Friedman, of Langley, and Sherry Mays, Choochokam board president and executive director of the Langley Chamber of Commerce, have spearheaded the 35-year-old summer-weekend event since a nonprofit organization was created to run it in 2007.
Both said they will be too busy with other responsibilities to oversee the growing needs of the festival, but both intend to participate in the transition to new leadership.
“It’s been an amazing journey so far,” Mays said. “I’m proud of the organization and look forward to it growing and carrying on the rich arts tradition in our community.”
Choochokam Arts, annually held on the weekend following the Fourth of July, attracts thousands of visitors from throughout the region to browse among works of art and listen to live music.
Friedman said that last year’s festival drew about
“Choochokam has become a community event,” Friedman said. “We’re looking for people who have ideas and want to contribute.”
Mays said the current Choochockam Arts board has six members. Friedman said the organization could use another four to six people at the top to help the festival reach its potential.
Friedman said each Choochokam takes months to organize, and she hopes a new group of movers and shakers will be in place in January.
“Choochokam” is a Hopi word roughly meaning “a gathering of stars.” It was considered ideal to describe the festival, which was launched in the 1970s by the Island Arts Council to support its scholarship program for young local talent.
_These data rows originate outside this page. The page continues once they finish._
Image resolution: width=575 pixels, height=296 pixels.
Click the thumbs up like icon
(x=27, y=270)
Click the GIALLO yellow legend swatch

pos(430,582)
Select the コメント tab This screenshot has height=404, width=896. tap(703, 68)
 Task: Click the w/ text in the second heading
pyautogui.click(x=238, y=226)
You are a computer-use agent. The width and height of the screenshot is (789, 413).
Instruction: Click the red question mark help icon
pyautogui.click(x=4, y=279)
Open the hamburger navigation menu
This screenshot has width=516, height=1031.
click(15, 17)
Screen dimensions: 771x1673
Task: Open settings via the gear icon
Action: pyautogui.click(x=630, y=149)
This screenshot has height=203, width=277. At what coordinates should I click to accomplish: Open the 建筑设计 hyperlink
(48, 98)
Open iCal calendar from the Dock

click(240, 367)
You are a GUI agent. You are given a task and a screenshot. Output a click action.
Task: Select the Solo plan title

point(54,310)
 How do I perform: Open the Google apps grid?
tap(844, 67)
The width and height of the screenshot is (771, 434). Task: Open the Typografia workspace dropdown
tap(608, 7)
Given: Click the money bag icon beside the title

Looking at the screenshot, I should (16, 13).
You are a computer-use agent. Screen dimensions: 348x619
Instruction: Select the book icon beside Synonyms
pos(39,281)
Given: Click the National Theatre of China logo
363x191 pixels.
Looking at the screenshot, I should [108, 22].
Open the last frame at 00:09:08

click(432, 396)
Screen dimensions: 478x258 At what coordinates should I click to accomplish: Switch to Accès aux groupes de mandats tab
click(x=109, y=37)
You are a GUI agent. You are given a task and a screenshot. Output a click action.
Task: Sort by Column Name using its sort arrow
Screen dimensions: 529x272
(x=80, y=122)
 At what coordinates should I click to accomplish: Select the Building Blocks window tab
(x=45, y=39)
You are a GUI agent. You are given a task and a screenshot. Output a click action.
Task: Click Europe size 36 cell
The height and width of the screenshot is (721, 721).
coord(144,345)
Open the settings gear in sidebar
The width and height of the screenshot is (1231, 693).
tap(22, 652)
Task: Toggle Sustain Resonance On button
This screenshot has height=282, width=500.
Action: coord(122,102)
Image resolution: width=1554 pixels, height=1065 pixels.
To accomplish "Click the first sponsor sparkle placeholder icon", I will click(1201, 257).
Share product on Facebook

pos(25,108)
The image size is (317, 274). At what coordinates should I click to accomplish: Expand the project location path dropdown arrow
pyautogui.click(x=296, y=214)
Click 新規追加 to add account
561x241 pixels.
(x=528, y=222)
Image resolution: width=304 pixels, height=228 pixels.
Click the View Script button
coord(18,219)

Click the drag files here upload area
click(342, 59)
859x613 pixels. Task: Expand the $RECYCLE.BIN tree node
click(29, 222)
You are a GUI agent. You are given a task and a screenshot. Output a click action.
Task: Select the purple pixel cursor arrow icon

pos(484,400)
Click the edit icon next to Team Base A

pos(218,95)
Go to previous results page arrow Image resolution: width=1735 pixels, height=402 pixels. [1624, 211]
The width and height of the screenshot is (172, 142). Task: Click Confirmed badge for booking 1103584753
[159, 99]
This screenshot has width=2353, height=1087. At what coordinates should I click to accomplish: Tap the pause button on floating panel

“It’s a real opportunity for up-and-coming artists,” Friedman said.
The festival underwent several changes through the years before becoming a nonprofit community event.
Friedman said Choochokam is financed by artists’ booth fees and contributions from individuals and businesses in the community. Mays said last year’s event required about $35,000 to put on.
“Our goal is to be self-sustaining,” Friedman said. “We’ve been working in that direction.”
Friedman has been involved in a number of community events, including Langley’s annual Holiday Parade, which this past weekend drew more than 200 participants.
She and her family moved to Whidbey Island five years ago, and her two children attend South Whidbey Elementary School.
“It’s been a great three years,” she said of her involvement in the festival.
“Choochokam is really ready for new ideas,” she added. “We want to keep it moving forward.”